FRAGMENTO PARA LEER:
◇ ◇ ◇ ◇

Este “Sunday Bloody Sunday” es una versión en directo que Bono prologa con un pequeño discurso: “Espero que algún día esta canción ya no sea necesaria...”. Leo en Wikipedia que la canción fue compuesta por “The Edge” en 1982, diez años después de la matanza del Domingo Sangriento. Ha llovido mucho desde entonces. Sangre también, pero ya menos. Las cosas han mejorado mucho en Irlanda del Norte, pero nadie está totalmente convencido de su vigencia. Cualquier tronado con un revólver sería capaz de revertir los logros conseguidos. Viendo la película es imposible no establecer paralelismos con ETA y con el País Vasco. Lo de Irlanda del Norte fue más salvaje, más indiscriminado, pero yo creo que nos entendemos.

◇ ◇ ◇ ◇

DATOS PROPORCIONADOS:
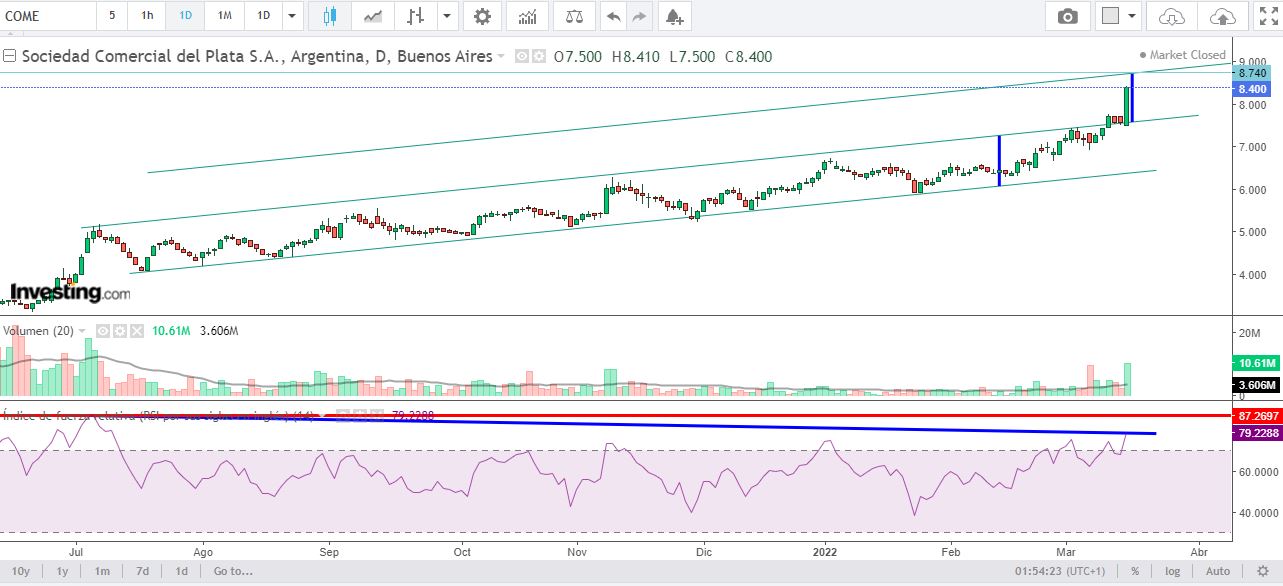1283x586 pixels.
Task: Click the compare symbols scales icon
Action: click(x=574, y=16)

◇ ◇ ◇ ◇

ACCIONES REQUERIDAS:
• 1. Según el fragmento sobre «Sunday Bloody Sunday», ¿quién compuso la canción y en qué año?
• 2. Sigue escribiendo el fragmento sobre «Sunday Bloody Sunday» a partir de su última frase.

EN RESPUESTA:
• 1. The Edge la compuso en 1982.

• 2.
Pero ojo: cuando digo “tronado con un revólver” no hablo solo de un potencial terrorista. Hablo también del otro lado de la barricada. En mi entorno, salvo cuatro habas contadas, los jóvenes fascistas quieren pegar tiros entrando en el Ejército o en los “Fuerzos y Cuerpas” de Seguridad del Estado, que dijo una vez Irene Montero en plena lucha subversiva de los géneros.

Estos chavales no se distinguen mucho de los paracaidistas británicos que dispararon a la muchedumbre en Londonderry. Los paracas no hicieron diferencias entre los manifestantes violentos y los pacíficos: todos eran irlandeses, y católicos, y por tanto objetivos de su videojuego. Aquí, cuando VOX se haga cargo del ministerio del Interior, muchos se van a creer con licencia para matar al enemigo: 007, o 009, o John Wayne en pleno fregado contra los sioux de Cataluña o los apaches del Nervión. Veo mucho patriota, mucho tarado, mucho débil mental... Mucho inquieto con ganas de follón.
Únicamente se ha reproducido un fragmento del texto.